- **What you need to do**: List all lines in the material below that contain "section".

- **Information shown**:
·····

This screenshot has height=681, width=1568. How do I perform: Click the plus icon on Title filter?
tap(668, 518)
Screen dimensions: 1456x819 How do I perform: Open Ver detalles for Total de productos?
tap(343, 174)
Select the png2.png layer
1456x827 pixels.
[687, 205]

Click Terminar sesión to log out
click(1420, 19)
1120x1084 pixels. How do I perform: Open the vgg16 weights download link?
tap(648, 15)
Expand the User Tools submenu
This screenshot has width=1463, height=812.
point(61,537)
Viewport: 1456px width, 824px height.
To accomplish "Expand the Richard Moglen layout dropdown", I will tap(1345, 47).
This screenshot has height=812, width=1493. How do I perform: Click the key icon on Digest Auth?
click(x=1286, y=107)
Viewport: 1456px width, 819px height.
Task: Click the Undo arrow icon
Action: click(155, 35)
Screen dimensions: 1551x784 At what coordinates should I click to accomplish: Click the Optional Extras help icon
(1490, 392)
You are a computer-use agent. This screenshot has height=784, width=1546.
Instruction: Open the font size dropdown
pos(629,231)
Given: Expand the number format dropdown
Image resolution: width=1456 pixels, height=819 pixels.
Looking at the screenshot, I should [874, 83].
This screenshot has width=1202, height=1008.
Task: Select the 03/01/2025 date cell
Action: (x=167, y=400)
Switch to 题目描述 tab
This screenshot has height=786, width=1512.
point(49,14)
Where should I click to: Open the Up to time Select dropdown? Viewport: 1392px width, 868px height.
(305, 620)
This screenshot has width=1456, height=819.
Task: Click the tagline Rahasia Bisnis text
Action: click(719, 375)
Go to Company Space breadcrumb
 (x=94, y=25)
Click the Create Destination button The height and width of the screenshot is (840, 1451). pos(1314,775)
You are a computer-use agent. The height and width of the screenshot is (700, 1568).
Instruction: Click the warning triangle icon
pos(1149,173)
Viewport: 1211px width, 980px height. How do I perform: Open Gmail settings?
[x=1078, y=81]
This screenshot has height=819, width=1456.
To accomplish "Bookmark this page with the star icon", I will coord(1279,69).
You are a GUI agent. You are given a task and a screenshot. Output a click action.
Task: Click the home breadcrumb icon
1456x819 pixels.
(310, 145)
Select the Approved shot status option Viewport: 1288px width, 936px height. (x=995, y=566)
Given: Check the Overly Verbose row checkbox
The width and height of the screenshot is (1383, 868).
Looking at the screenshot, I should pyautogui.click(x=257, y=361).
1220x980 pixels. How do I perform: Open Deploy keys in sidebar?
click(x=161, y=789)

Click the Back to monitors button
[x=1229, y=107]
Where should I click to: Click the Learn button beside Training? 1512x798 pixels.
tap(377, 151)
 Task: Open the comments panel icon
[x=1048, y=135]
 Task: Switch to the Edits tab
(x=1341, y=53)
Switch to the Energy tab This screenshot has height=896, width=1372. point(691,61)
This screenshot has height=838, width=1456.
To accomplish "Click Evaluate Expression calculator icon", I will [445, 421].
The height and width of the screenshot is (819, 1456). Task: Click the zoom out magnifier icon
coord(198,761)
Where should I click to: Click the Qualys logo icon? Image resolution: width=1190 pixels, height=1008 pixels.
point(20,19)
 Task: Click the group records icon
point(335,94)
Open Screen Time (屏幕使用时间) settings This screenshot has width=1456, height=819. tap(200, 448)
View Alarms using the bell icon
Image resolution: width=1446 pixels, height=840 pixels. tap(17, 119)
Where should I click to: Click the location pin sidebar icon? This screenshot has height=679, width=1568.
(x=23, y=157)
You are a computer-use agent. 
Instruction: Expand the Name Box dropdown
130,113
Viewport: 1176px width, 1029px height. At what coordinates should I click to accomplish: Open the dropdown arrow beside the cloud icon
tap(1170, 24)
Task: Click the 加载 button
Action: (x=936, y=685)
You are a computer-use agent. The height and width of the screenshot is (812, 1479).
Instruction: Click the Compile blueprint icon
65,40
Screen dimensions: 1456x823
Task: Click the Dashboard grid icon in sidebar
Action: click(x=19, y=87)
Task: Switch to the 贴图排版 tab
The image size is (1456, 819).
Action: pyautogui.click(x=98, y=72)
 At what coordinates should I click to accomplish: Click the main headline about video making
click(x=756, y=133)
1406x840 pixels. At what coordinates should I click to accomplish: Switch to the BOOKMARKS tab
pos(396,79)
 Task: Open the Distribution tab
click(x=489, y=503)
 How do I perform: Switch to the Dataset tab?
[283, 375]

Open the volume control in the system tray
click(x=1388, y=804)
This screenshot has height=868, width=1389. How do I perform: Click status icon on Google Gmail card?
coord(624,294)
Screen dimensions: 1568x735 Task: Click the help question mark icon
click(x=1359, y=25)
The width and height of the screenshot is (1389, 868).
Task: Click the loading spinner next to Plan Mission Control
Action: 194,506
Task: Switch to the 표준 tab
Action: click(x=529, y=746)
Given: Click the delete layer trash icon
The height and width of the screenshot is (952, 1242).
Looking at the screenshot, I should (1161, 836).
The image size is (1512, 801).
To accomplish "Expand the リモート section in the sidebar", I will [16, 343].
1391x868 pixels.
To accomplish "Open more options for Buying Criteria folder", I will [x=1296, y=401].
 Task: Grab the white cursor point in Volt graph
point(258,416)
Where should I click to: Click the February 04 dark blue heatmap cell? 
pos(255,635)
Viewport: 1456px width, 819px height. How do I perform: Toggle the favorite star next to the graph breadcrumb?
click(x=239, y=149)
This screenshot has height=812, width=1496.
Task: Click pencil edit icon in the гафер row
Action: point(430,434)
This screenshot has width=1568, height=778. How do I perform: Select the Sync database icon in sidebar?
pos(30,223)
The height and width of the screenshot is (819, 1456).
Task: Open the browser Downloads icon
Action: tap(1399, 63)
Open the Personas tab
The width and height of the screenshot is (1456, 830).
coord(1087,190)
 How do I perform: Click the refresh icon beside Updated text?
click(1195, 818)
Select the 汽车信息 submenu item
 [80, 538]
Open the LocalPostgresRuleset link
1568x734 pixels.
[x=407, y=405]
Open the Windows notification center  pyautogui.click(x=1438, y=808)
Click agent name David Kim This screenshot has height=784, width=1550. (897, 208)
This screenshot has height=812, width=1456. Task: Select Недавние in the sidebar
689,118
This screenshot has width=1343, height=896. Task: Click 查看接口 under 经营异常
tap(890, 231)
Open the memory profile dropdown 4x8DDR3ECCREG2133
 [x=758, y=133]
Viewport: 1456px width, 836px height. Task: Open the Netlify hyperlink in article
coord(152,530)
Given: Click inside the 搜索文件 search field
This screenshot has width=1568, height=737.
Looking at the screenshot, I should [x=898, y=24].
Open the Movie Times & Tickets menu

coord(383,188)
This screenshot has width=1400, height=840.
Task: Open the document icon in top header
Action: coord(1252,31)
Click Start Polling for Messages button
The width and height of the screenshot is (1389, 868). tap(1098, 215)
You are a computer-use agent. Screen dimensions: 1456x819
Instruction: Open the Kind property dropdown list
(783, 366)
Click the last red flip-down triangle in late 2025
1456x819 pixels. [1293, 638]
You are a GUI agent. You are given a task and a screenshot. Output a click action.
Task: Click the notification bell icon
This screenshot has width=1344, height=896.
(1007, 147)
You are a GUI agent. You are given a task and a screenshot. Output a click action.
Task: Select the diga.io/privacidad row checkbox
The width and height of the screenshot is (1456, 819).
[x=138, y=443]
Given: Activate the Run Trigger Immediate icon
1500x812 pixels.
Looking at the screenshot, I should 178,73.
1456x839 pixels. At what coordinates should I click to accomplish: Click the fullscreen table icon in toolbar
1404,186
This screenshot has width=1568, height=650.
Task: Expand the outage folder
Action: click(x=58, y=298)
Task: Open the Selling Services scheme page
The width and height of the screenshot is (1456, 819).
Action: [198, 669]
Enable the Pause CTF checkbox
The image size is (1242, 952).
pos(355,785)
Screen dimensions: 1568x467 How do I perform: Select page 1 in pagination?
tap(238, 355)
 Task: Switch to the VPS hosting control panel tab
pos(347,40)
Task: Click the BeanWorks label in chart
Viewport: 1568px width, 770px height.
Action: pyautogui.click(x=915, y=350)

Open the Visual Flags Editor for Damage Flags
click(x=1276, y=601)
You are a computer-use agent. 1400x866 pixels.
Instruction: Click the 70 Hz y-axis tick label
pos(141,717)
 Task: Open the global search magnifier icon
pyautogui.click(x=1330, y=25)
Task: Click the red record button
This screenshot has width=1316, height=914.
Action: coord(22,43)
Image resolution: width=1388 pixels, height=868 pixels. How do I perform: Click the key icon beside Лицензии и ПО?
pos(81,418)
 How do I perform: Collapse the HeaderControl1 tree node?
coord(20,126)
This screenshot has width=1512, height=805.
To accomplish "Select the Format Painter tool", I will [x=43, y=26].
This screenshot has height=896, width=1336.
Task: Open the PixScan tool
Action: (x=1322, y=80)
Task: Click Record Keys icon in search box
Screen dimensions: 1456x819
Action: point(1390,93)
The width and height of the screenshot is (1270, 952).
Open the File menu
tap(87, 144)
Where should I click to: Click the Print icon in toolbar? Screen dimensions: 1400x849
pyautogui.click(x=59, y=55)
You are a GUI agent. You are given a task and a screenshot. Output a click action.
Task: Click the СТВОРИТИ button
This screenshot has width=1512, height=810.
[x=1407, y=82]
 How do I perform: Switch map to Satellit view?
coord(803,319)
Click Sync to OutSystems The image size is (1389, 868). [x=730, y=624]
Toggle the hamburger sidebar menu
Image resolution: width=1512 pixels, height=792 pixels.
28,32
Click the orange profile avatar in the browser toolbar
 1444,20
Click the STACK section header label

·····

- **Solution to this problem**:
To accomplish "Expand the リモート section in the sidebar", I will [16, 343].
Click the STACK section header label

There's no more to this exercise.